Pharmacological suppression of plastic changes in human primary somatosensory cortex after motor learning.

The strict division between motor and somatosensory systems might be less distinct than previously thought. Many brain mapping studies have described changes of somatosensory cortex (S-I) after the execution of a motor task, which supports the idea of a profound interconnectedness in the sensorimotor system. Here we report experiments in which we investigated by means of somatosensory evoked potentials (SSEPs) mapping the reorganizational capacities in primary somatosensory cortex before and after a Hebbian repetitive co-contraction task of the thumb and arm. We investigated the susceptibility of S-I plasticity to the pharmacological modulation of the GABA-neurotransmitter system by application of the GABA(A) agonist lorazepam.
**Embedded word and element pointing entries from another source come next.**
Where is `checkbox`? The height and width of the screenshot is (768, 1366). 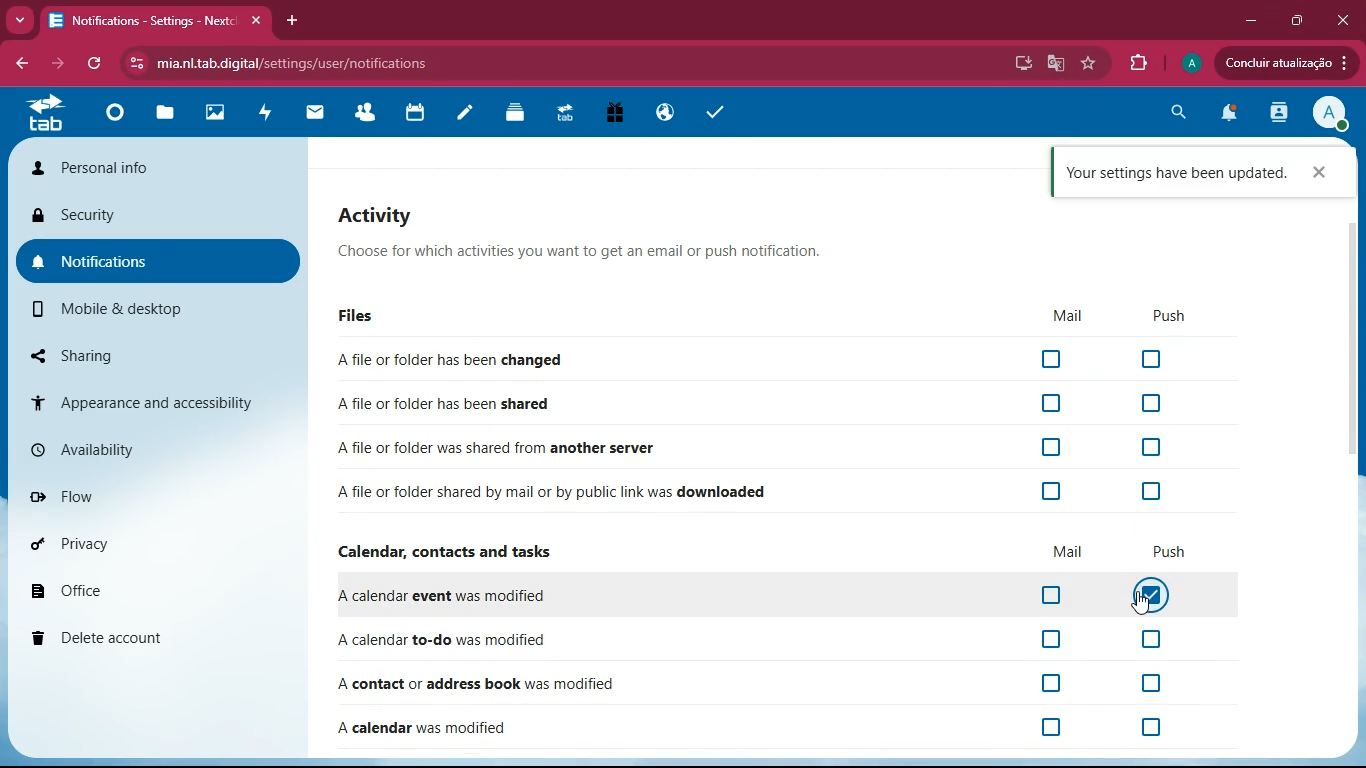
checkbox is located at coordinates (1050, 402). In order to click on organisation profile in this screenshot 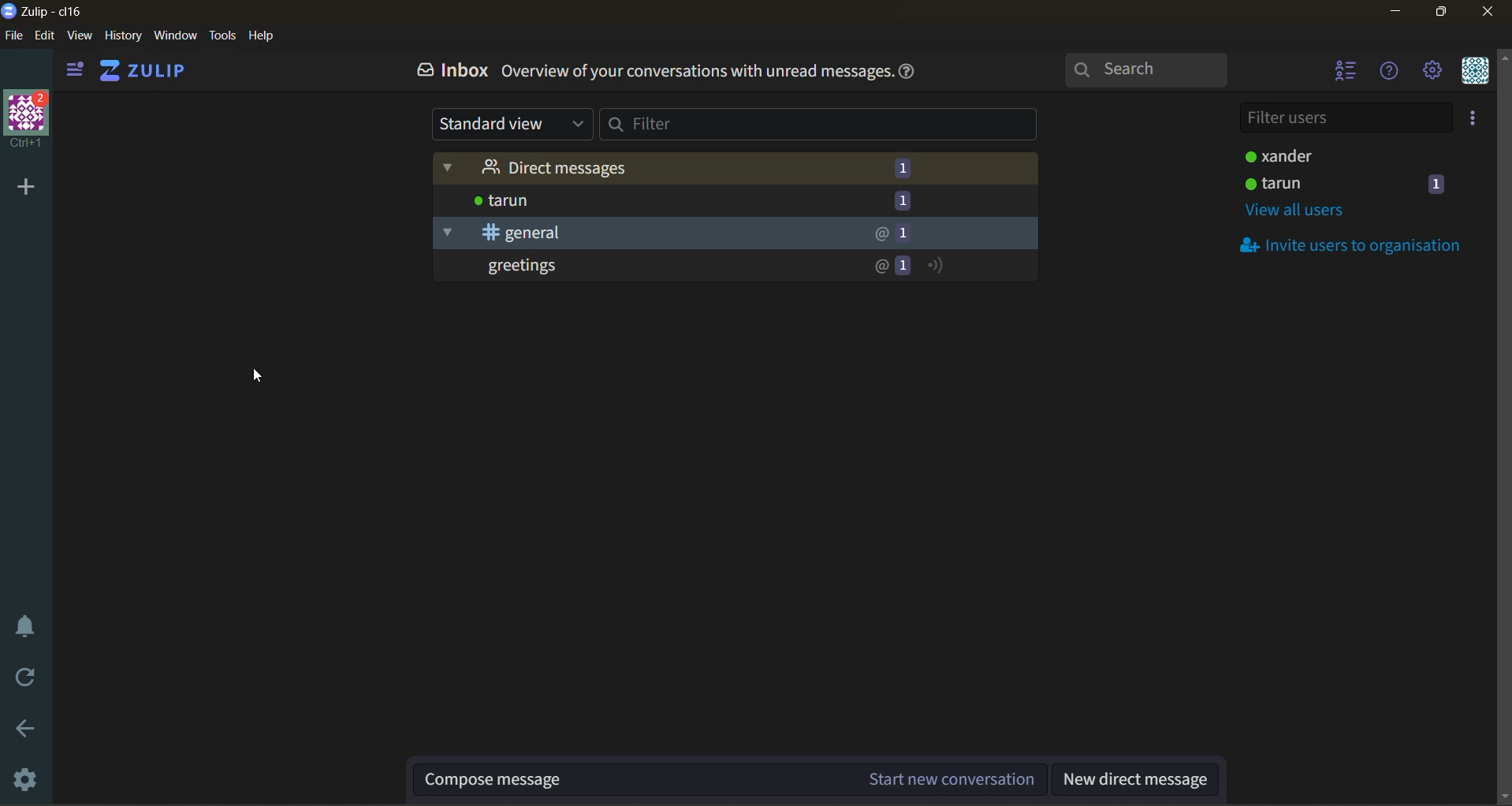, I will do `click(28, 120)`.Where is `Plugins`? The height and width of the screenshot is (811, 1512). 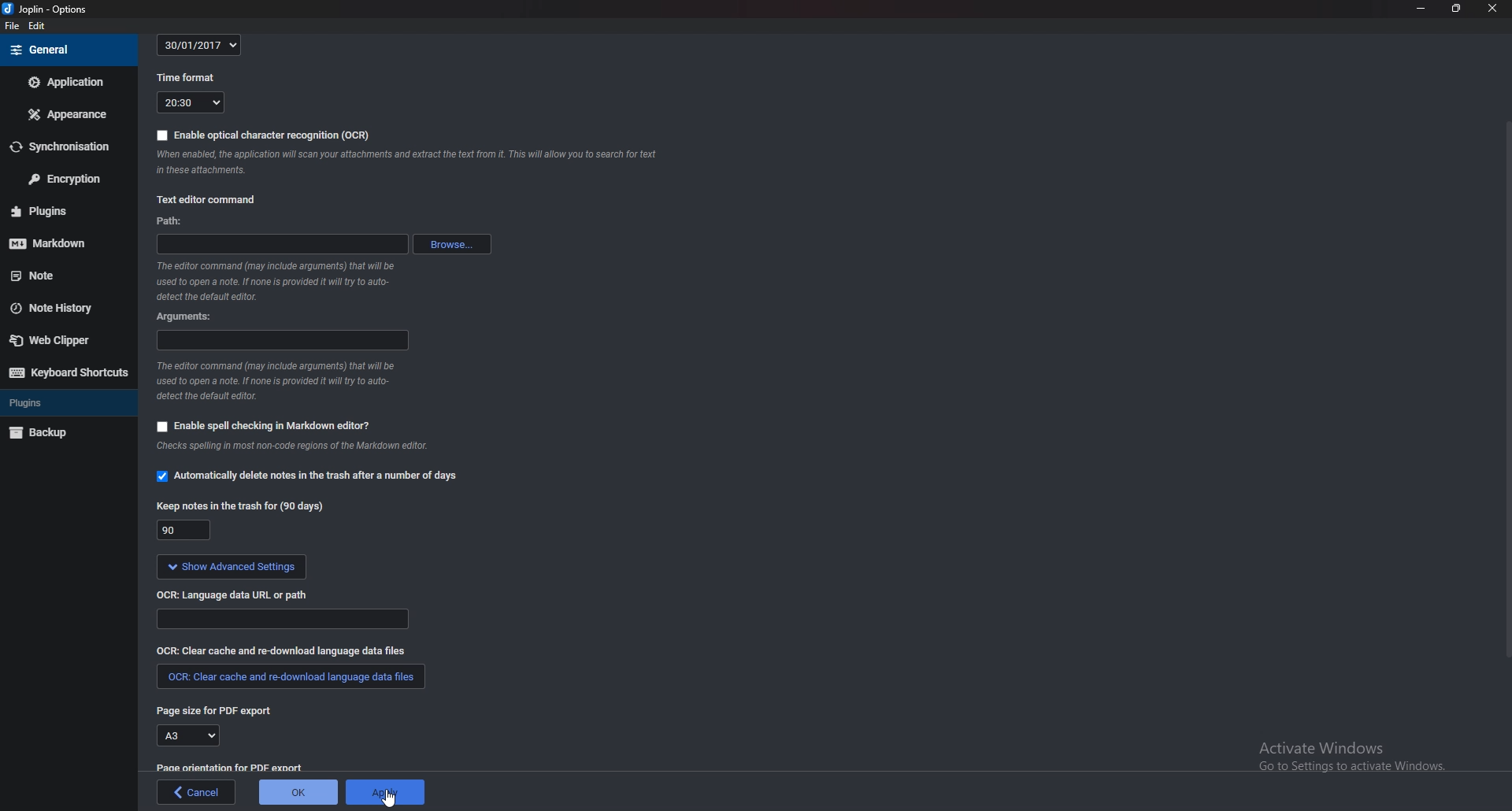 Plugins is located at coordinates (55, 212).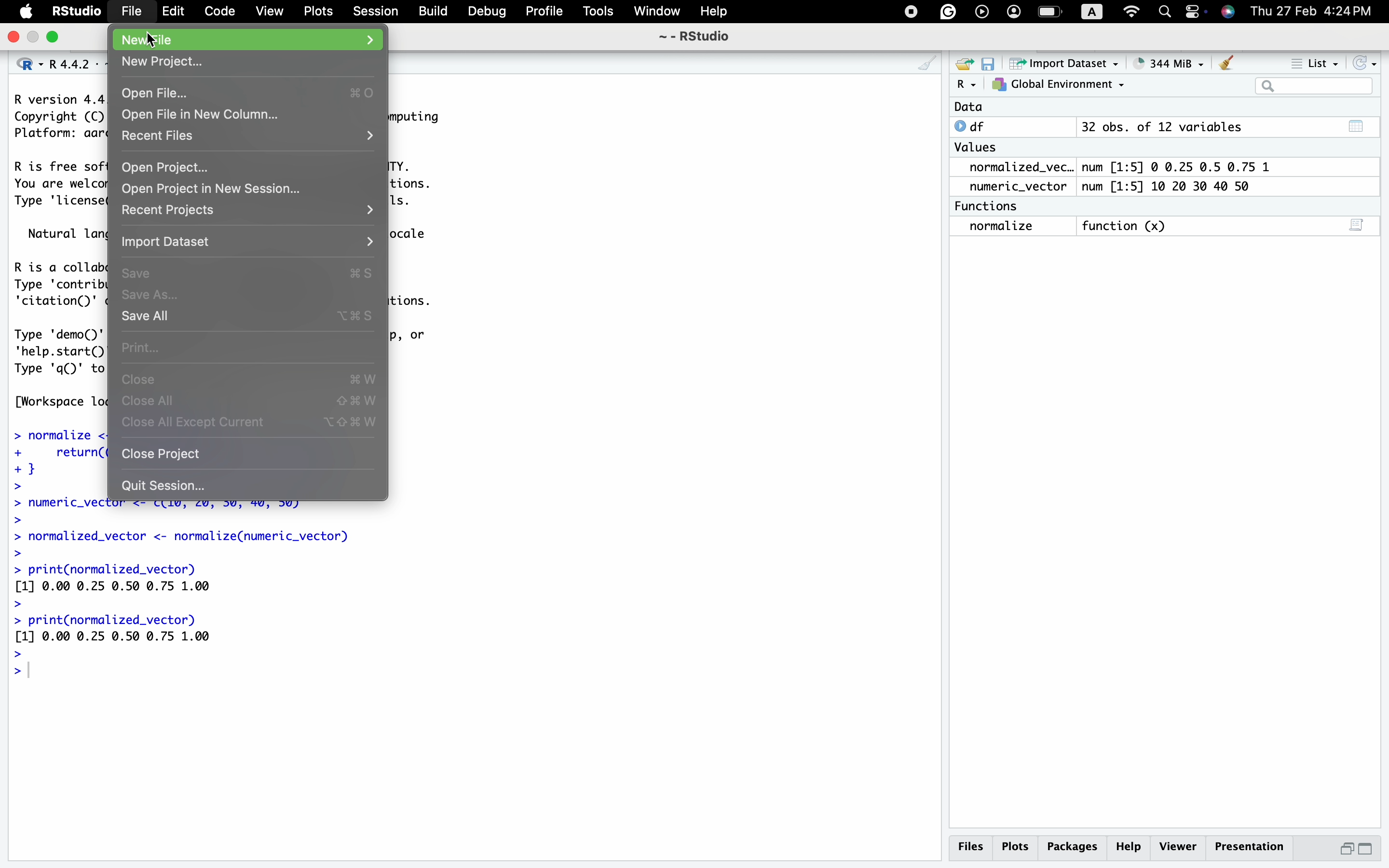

We found that repetitive training induced stable motor learning characterized by a significant improvement of performance. The time differences between the onset of contraction of the deltoid muscle and the abductor pollicis brevis were progressively shortened. The process of motor learning was accompanied by plastic changes in the primary somatosensory cortex as indicated by a significant increase in the dipole strength and a significant shift of the median nerve dipole on the hemisphere contralateral to the exercised side. Moreover, the individual shifts of median nerve dipole location were correlated with the individual improvement in motor performance. After administration of lorazepam, motor learning was significantly suppressed. The behavioural effect was accompanied by an abolition of the N20 dipole shift and an unchanged dipole strength. The results imply that motor learning leads to a profound reorganization in S-I which is subject to pharmacological suppression with the GABA agonist lorazepam.